ここのアルベルゲはBooking.comで高評価だったので選んだが、確かに設備も申し分のない良いアルベルゲだ。同じ部屋には昨日も同じアルベルゲに泊まっていた韓国人で現在ワシントン在住のテッドがいた。

シャワーと洗濯を済ませた後、受付にいたクリスティーナに2日前に泊まったラス・エレリアスのアルベルゲで朝食代を払い忘れた件を相談する。すると彼女は「アルベルゲの名前は分かる?」と言って電話番号を調べ、その場で電話をかけ始めた。そして向こうのアルベルゲのホスピタレイラの女性と話して代わりに事情を説明してくれる。ドキドキしながら見守っていると、なんと向こうのホスピタレイラの女性は「お金を払い忘れた時にわざわざ連絡してくれる人なんて珍しいわ。だから朝食は私からの小さなプレゼントよ」と言ってくれたそうだ。その女性は英語も話せるので電話を代わり、自分からも直接謝罪とお金を払いたい意思を伝えたが、彼女はいいのよ、というばかりなので、こちらも「分かりました。本当にご親切ありがとうございます」と言った。彼女は最後に「ブエンカミーノ」と言ってくれた。電話を切り、クリスティーナはまだこの好意を受け入れていいのか逡巡している自分に対して「もう何も問題はないわ。このことは忘れていいのよ」と優しく言ってくれた。よし、この恩に対して自分にできるのは今後二度と同じミスを繰り返さないように気をつけることしかない。部屋に戻ってから今しがた触れたホスピタレイラの女性達の優しさとおおらかさ、温かさを思い返して、少し泣きそうになった。

17時頃に町へ出る。サリアからスペイン巡礼を始める人が多いこともあってか、まずまず大きい町だ。ただ、もう少し町中は人でごった返しているかと思いきや、この時期はそれほどでもなかった。きっとこれからのハイシーズンにはものすごいことになるのだろう。

ジェラート店で桃のヨーグルトとヘーゼルナッツのジェラートを注文。3.50ユーロ。この桃のヨーグルトがめちゃめちゃおいしかった。こういうぜいたく品が食べられるのは大きな町ならではだ。

町の中心にある教会でクレデンシャルのスタンプを押す。クレデンシャルのスタンプ欄が残り少なくなってきた。

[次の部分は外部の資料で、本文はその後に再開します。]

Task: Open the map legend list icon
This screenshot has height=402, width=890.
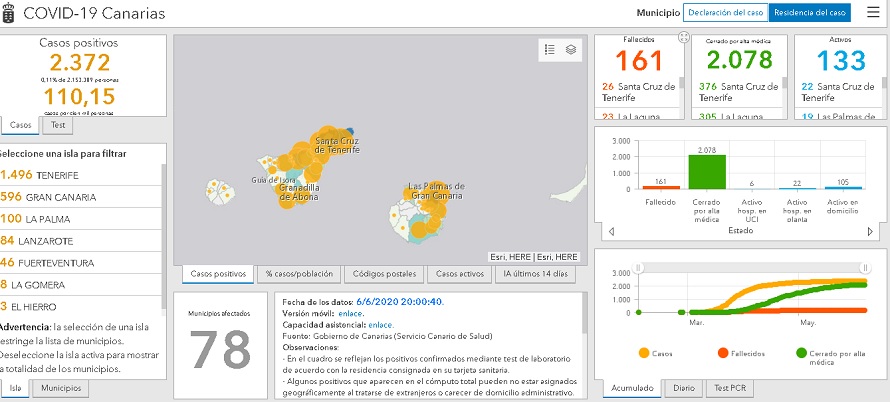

スーパーで買い物。品揃えも都会にあるスーパーに近い豊富さだ。水、ミックスナッツ、オレンジとマンゴーのジュースを購入。4.99ユーロ。スーパーでドイツのデヴォンと会う。彼は「知ってる人に会うと嬉しいよ。今日泊まってるアルベルゲは全員知らない人だった」という。彼は一匹狼のようなタイプで他の人とつるんでいるのを見たことがなく、だからこそ彼からそんなことを言ってもらえて嬉しかった。「サンティアゴにはいつ着く予定なの?」と聞くと「まだ分からない。僕はそのままポルトガルに行くんだ。歩き続けるだけだよ」と彼は答える。彼とは何度か会っていたが、サンティアゴに着いたらポルトガルへ行く予定であることを知ったのは初めてだった。「サンティアゴで会えるといいね」と言って彼と別れた。本当に、彼とはサンティアゴで会えたらいいなと、心の底からそう思った。

アルベルゲに戻り、18時半頃にレオナルドから「サモスにいる?」とメッセージが来ていたので「今サリアにいるよ。今日はサモス経由の道じゃなくて別ルートを行ったんだ」と返信する。すると「それは残念。サモスの修道院は信じられないくらい素晴らしかったよ」と返ってくる。少しカチンとくる。この数日間で時たま感じていたことだが、レオナルドは他人のチョイスや好みが自分と合わないと否定的なコメントを言うことが多い。他の人がどう感じているかは分からないが、少なくとも自分は常に自分の選択や好みがレオナルドにジャッジされているような気がして、その度に多少の居心地の悪さを感じていた。特に今日は朝のマノとの出来事に始まり、道中は自分で選んだ別ルートを歩くのがとても楽しかったり、ホスピタレイラの女性達の優しさに触れたりして、とても良い一日だっただけに、「それは残念」の一言で冷や水を浴びせられたように感じた。そこで彼に「君はもっと他の人の選択や好みを尊重した方がいいよ。僕は別ルートを楽しんだし、それは君が教えてくれたことだよ」と送った。そう、別ルートを行く楽しさを教えてくれたのはレオナルドだ。だからこそ彼から別ルートを選んだことに対して「それは残念」と言われるのは余計に腹が立ったし、悲しかった。でも彼のことを友達だと思っているからこそ、自分の思いを包み隠さず伝えたのだ。その後も自分がこれまでの道中で英語を話せないために不本意な扱いを受けてきたことなど、自分の思いの丈を彼にぶつけたが、その後に返ってきた彼の一言に再び絶句した。それは「なんで君が僕に怒っているのか分からないけど、まあいいよ」だった。それまでに自分が熱い思いで送っていた文章の意図が何も伝わっていなかったことに愕然とし、彼に対して「それが君の問題だよ…。僕が言っていることが分からないようなら、このやり取りは終わりにしよう」と送った。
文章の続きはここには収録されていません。